Update - When we last experienced this issue with BeeGFS we determined that the error was the beegfs-mgmtd exceeding an internal limit. We did not know whether this limit needed to be increased given the size and complexity of our system, or if it represented a problem (a bug) in the software.

In an effort to reduce the likelihood of a reoccurrence we increased the limit from 10k to 20k. However, the issue occurred again today, hitting the new 20k limit.

Before returning the system to service once again we gathered another detail from the system state which I believe indicates that the problem does, in fact, lie with the file system software itself. This is most likely a regression introduced during our recent upgrade.
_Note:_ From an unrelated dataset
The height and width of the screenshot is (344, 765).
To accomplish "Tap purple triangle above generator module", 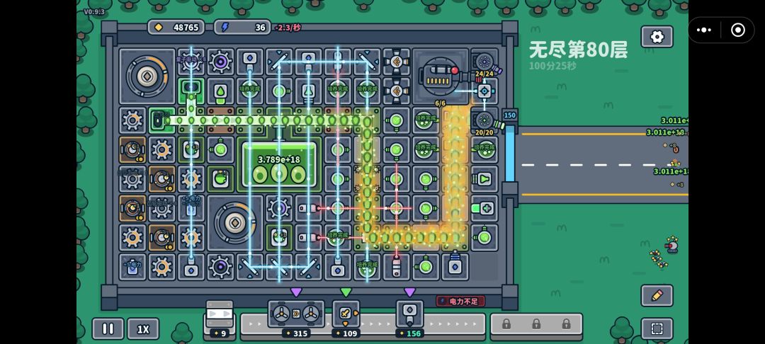I will (x=409, y=292).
With this information I expect the developer should be able to identify and fix the cause of our issue. Until then , we will continue to monitor and return the system to service as necessary, and are deploying additional monitoring to assist us in responding more quickly.
Mar 25, 10:57 MDT
Monitoring - We have identified the issue and will continue monitoring the Petalibrary service.
Mar 25, 10:16 MDT
Update - We are continuing to investigate this issue.
Mar 25, 10:07 MDT
Investigating - We are currently investigating this issue.
Mar 25, 09:56 MDT
Update - I believe that we have found the root cause for this issue, or at least we are approaching it.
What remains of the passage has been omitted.